The relationship between Bitcoin and crude prices has also intensified since the summer of 2020. According to the Digiconomist, Bitcoin mining accounts for 0.29% of the world’s annual electricity consumption. Bitcoin’s carbon footprint is 88 metric tons of CO2, equivalent to Chile’s annual output. The electricity usage is comparable to annual electricity consumption in Thailand. Bitcoin is energy intensive, and the more transactions take place in crypto, the stronger the relationship of Bitcoin to oil, gas and other energy sources.
A global energy crunch could affect Bitcoin and Ethereum mining although that does depend on where the mining activity takes place. Yet, the price of Bitcoin could rise because the natural limit to mining could become a barrier earlier than foreseen when energy encounters persistent constraints from climate-change-mandated emission reductions. In other words, the mining limit will be reached as the UN Climate Change Conference presently underway in Glasgow, COP26, accelerates countries’ efforts to diminish excessive energy output.

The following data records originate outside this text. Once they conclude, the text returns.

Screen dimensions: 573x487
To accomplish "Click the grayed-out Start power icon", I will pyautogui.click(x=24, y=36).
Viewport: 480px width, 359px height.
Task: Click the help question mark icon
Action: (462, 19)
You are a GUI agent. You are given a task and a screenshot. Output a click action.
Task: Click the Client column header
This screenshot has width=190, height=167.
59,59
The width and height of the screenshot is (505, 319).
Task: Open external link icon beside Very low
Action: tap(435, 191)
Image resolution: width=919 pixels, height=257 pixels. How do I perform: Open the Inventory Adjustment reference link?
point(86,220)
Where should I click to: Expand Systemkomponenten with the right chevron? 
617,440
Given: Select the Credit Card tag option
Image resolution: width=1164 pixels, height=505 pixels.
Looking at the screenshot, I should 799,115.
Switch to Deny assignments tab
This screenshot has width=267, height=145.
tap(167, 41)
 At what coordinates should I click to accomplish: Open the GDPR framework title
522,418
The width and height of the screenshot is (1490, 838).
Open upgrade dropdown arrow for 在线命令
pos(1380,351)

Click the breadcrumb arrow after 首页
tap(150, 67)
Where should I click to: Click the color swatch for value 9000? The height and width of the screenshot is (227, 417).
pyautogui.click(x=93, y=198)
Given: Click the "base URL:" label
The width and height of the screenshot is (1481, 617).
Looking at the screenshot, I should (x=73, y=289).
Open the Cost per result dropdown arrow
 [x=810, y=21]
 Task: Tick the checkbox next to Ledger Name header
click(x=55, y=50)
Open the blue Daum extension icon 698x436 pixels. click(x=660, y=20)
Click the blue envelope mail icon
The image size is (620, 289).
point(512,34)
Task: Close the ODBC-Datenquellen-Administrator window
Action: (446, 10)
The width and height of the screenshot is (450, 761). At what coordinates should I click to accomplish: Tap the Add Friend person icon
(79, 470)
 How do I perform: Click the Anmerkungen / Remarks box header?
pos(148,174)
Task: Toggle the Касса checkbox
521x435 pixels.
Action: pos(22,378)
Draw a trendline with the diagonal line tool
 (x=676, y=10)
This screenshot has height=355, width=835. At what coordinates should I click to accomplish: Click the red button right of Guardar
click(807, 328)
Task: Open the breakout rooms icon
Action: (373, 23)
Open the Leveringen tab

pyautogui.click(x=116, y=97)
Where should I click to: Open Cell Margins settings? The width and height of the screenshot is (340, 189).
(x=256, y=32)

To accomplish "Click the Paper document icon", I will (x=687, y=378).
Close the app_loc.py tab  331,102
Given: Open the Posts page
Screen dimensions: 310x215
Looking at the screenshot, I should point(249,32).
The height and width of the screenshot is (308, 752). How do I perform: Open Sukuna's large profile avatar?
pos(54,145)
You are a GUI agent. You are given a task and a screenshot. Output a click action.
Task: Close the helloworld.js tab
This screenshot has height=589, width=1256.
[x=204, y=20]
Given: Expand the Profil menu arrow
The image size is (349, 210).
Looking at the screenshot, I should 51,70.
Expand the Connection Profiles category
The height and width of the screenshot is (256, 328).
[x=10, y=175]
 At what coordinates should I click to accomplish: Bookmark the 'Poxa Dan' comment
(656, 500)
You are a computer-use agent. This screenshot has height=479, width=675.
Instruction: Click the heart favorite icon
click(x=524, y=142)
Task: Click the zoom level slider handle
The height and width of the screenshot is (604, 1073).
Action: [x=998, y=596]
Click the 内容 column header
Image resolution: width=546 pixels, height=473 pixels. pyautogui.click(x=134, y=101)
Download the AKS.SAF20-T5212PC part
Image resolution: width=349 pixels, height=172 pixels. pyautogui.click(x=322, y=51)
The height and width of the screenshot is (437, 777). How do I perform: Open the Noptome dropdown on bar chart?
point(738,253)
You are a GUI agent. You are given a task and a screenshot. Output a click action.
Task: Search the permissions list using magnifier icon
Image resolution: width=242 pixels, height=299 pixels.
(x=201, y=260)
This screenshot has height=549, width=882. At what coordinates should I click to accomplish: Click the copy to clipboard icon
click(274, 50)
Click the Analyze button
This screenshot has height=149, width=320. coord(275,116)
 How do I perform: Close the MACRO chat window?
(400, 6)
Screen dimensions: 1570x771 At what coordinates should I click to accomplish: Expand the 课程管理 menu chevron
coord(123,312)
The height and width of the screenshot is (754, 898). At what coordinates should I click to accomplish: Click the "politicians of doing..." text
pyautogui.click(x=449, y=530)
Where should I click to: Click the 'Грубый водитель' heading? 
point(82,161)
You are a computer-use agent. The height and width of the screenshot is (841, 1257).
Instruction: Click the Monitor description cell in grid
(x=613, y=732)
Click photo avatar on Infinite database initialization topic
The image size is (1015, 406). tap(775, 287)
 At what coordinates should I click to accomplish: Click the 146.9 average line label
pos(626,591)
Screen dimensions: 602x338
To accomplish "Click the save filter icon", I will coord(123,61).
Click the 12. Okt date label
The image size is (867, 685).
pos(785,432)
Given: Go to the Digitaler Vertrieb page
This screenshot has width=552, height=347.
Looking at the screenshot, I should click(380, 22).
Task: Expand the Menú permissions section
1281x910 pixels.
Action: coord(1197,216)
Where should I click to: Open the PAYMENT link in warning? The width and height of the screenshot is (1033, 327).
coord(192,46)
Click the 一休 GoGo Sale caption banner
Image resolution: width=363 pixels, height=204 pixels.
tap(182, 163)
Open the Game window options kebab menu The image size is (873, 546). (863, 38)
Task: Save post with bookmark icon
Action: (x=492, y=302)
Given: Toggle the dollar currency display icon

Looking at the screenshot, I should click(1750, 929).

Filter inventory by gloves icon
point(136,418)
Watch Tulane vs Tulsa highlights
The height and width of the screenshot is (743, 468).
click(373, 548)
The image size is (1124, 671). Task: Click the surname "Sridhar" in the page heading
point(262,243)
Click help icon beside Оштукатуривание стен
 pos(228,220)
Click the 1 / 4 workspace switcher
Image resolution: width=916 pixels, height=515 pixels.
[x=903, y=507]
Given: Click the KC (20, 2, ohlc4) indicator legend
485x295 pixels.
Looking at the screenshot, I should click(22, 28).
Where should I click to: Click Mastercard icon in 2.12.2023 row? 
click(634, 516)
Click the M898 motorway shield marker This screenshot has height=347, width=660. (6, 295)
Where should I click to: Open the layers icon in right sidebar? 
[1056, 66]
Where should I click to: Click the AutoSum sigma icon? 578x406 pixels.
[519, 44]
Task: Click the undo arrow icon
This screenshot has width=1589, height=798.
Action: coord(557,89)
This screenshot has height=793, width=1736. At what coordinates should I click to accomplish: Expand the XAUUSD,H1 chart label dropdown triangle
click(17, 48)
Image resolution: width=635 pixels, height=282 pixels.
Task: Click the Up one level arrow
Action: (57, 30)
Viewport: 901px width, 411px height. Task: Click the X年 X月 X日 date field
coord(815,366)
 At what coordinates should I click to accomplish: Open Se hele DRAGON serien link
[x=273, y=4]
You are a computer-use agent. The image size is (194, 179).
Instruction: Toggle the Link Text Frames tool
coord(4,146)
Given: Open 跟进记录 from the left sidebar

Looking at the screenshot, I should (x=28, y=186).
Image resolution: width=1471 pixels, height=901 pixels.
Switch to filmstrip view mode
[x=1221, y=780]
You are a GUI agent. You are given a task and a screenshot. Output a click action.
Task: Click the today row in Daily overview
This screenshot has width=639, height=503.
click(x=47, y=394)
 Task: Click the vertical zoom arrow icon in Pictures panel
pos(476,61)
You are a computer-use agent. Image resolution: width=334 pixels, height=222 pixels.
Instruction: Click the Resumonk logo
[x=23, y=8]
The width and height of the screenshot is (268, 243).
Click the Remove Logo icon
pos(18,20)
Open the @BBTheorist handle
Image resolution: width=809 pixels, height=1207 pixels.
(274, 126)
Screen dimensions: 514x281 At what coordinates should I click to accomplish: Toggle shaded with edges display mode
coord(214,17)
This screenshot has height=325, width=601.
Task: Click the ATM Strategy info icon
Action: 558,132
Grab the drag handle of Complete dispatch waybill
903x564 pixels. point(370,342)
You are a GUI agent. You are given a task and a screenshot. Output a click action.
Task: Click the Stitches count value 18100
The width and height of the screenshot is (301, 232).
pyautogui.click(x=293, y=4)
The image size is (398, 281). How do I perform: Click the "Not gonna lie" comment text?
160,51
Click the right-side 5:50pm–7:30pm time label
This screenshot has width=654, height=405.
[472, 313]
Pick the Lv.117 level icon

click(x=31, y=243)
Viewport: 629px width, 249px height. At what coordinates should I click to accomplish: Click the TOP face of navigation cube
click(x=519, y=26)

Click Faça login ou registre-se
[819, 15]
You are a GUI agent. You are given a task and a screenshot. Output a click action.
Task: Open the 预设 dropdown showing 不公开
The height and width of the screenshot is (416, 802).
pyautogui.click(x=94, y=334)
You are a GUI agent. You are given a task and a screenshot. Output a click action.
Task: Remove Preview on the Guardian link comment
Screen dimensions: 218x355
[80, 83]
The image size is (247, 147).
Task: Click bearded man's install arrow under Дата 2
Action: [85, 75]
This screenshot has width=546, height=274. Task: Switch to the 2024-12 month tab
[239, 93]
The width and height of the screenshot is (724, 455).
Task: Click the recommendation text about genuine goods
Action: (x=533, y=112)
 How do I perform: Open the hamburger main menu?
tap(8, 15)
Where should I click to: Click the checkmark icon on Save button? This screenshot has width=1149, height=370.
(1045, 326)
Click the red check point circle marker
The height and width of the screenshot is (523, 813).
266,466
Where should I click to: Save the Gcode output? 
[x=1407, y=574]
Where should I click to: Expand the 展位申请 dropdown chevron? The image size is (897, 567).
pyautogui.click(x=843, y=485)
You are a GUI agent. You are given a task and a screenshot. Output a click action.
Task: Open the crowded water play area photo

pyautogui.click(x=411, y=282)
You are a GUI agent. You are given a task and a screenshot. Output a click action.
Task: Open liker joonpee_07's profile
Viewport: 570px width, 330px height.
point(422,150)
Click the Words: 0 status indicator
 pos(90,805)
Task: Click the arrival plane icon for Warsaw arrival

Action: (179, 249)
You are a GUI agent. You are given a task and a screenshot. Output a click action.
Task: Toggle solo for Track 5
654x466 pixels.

In financial markets, a strengthening connection between Bitcoin and energy could imply that the weighting of the S&P index may see a dramatic shift. It is more than just a financial equation. If Bitcoin becomes a leading force for the U.S. stock market because of a structural change in energy markets, the likelihood of companies adopting crypto as part of their carbon foot policies could become the status quo.
The transition from traditional energy to carbon-free energy sources could alter the weight of energy in the S&P. That could also affect crypto weight, as the energy transition should change the way Bitcoins are mined. As the process of mining morphs, the digital payment system will experience an even swifter adoption of central bank digital currencies. China’s determined rollout of e-CNY could be connected to China’s recent crypto mining ban. The theory is that China is seeking to change perceptions about its reputation as the world’s No. 1 polluter.
The energy-Bitcoin connection goes deeper than a random correlation. The crypto ecosystem is affected by the nature of the energy system, which has been forced to change because of the pandemic that has put climate risks at center stage of global policy. Carbon trading, for example, could play an essential role as the next frontier for crypto trading. The idea is that countries eager to exchange credits to meet net-zero requirements would purchase carbon credits through crypto exchanges.
Carbon coins are already in circulation as a Bitcoin-like currency that energy ministries distribute for carbon sequestration at a rate of one coin to one metric ton of carbon. BitMEX, the Seychelles-based derivatives exchange, purchased $100,000 of carbon credits, representing 7,110 metric tons of carbon dioxide emissions.
Of course, crypto’s carbon intensity is under scrutiny as well and that led to the Crypto Climate Accord in April, a voluntary framework to reduce to zero net carbon emissions from electricity by 2030. The energy-Bitcoin connection is likely to develop further and become one of the markets’ most important financial relationships.